*WORK ITEM*.
State how many lines in the entries below hold the string "computer", and give nothing besides that number.

[[ PROVIDED DATA open ]]

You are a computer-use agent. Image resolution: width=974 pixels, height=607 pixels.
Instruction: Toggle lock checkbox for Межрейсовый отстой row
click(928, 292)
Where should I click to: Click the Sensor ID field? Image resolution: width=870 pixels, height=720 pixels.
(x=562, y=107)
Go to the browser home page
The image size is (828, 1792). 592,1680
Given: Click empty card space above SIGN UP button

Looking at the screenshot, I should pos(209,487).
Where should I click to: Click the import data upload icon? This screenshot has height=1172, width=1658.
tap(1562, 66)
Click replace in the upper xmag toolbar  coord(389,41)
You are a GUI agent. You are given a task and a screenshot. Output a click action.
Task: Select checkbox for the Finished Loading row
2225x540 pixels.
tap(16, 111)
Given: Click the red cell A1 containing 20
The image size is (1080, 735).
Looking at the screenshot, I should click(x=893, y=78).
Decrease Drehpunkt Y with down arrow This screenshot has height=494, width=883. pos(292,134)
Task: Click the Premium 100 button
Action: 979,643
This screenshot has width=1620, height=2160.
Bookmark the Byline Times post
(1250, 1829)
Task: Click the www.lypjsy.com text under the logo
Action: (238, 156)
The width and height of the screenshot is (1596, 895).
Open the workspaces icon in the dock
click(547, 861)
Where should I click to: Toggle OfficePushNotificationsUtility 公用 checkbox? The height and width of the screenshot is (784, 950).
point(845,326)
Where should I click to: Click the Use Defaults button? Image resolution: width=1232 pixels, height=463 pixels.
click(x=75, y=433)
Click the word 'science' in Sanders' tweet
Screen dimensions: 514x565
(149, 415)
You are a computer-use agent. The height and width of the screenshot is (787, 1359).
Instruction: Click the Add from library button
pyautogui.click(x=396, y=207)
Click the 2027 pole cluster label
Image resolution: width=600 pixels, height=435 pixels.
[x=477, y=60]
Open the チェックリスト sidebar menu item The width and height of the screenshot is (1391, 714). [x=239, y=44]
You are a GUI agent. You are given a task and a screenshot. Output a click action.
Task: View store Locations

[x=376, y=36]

[[ PROVIDED DATA closed ]]

*EXERCISE RESPONSE*.
2